China’s most eminent writer of modern times, Lu Xun, once observed:“One who hasn’t read the Tao Te Ching cannot have any real understanding of Chinese culture.” An impressive claim which

surely begs the question: how exactly did it influence Chinese civilization and culture? For thousands of years, perhaps all ancient civilizations ultimately became submerged in the long river of history. This never happened with Chinese civilization. The civilization and culture, like an aged but still flourishing oak tree, is still vigorous after the ravages of wind and rain. But where does this vigorous life force come from?

Water is the most common constituent element of the planet human beings live on; indeed it is the ultimate source of all life on that planet. Lao Tzu held the character of water to be most virtuous. It nourishes all beings but never contends with them.

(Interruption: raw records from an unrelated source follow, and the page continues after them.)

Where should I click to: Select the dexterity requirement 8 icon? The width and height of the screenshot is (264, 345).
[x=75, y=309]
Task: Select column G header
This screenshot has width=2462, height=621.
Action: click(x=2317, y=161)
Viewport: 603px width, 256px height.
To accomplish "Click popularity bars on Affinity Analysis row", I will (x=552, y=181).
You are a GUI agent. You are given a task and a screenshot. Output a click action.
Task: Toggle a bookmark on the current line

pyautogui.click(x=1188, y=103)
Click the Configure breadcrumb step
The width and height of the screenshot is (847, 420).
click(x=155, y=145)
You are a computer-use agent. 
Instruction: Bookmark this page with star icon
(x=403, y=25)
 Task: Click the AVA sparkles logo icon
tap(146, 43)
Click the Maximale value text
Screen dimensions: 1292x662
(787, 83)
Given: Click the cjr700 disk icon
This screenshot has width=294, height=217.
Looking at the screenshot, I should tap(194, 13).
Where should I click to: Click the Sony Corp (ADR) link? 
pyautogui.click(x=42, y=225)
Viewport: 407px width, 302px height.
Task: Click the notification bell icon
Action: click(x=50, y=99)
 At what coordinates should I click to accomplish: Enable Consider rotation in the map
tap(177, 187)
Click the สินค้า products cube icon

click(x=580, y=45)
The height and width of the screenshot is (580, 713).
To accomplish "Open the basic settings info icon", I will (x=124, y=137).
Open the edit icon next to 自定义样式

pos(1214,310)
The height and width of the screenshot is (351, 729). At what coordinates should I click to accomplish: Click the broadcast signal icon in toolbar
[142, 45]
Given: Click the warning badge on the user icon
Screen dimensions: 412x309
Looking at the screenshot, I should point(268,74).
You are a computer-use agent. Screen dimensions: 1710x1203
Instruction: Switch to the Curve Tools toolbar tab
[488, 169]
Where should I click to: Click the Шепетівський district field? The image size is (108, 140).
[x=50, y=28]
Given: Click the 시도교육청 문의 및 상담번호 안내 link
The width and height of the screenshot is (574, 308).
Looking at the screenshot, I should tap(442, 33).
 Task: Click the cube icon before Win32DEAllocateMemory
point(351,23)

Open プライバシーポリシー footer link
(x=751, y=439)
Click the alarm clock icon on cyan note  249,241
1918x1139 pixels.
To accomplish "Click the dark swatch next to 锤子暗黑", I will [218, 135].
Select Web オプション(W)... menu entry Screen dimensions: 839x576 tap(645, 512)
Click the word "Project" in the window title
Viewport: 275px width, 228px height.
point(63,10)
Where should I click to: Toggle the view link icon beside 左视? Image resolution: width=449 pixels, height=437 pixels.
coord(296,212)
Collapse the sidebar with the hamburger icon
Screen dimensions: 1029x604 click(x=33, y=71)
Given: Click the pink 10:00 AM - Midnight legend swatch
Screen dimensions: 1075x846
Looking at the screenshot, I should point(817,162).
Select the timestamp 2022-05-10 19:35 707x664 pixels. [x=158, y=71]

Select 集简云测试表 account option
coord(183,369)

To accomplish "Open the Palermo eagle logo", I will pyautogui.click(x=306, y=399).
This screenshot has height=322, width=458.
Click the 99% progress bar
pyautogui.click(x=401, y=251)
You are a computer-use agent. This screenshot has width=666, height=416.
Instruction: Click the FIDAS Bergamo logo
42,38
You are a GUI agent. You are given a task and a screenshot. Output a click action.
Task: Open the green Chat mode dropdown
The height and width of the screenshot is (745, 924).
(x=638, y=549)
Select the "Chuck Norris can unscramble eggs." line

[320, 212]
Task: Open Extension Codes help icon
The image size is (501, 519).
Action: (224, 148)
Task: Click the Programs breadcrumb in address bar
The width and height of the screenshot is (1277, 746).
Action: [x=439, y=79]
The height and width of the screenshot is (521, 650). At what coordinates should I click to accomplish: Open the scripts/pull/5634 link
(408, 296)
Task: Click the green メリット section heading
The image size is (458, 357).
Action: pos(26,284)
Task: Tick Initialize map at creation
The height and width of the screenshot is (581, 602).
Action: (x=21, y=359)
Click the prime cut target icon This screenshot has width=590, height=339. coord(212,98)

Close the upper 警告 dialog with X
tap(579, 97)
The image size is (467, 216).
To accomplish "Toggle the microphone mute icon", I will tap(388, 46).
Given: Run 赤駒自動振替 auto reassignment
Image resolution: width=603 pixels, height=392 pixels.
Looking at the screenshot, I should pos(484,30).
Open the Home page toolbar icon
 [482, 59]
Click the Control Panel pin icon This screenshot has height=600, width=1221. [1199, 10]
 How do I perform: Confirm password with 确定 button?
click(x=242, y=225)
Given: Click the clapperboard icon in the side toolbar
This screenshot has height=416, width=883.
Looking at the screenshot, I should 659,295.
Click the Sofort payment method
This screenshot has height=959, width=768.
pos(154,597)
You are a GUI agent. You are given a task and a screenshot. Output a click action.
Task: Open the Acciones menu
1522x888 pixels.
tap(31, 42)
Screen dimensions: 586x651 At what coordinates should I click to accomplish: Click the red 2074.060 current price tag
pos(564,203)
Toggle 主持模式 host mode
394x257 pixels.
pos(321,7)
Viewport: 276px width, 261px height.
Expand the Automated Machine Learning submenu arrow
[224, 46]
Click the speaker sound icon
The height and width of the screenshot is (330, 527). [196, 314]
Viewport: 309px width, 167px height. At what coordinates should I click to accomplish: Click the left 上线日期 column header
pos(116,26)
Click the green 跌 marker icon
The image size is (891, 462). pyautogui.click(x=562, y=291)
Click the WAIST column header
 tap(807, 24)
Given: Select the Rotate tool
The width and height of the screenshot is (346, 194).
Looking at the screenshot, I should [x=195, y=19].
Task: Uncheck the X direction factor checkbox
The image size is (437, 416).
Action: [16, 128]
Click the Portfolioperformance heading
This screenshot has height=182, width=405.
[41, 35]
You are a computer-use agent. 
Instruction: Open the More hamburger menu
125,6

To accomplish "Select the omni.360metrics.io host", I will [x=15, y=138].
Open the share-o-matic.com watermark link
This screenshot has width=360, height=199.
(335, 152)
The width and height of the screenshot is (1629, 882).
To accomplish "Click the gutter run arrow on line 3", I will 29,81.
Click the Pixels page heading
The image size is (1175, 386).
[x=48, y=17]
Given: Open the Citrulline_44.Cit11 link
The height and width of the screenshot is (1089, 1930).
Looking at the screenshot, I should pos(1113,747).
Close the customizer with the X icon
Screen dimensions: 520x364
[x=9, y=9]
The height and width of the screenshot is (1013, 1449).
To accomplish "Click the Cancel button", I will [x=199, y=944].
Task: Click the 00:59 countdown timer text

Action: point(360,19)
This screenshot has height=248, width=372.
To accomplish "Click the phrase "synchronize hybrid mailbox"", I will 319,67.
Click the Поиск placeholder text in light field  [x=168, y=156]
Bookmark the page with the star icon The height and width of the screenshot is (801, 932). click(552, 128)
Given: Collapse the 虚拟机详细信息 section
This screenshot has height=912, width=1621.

Water has always been an important element flowing in the veins of Chinese culture these last5,000 years.

The influence of Taoism pervades every single aspect of Chinese culture. Take Chinese painting for example. Traditional Chinese painting takes white and black as its principal tones. These colours contain within the extremes they represent all other colours: they are the bookends to riotous profusion of colour that nature offers.

The element of water is as central to Chinese painting as it is to Taoist ideas. Indeed water functioned as an explanatory method for many ancient philosophers as they sought to expound their views on the world. Fluid and dynamic, water assimilates all colours to itself, while itself being colourless; transparent. The colour without colour is the greatest colour, a paradox that fits in well with Lao Tzu’s gnomic observations:“A greatest shape has no shape; the loudest voice sounds soft.” Hence the choice of water as a colorless solvent in Chinese traditional paintings. It neutralizes all colors and dyestuffs.

The ambiguous linkages between questions of morality and propriety and the elegant, opaque, suggestiveness of expression bestow a unique charm on Chinese paintings: which are representations of reality yet they transcend reality. Dark ink and heavy color evoke weight and strength while the outline evokes a sense of ease and gentleness. Such subtle delight also ultimately derives from water. Chinese painting cherishes water as its blood and ink as its gold just as traditional Taoism regards life as supported by qi and blood. To Chinese paintings the rhythm of qi is also vital. Drawing inspiration from qi and water and treating paintings as living entities, Chinese painters achieve a unique combination of evocative beauty. This is the clearest manifestation of the Taoist maxim:“The supreme good is like water, which nourishes all things without trying to.”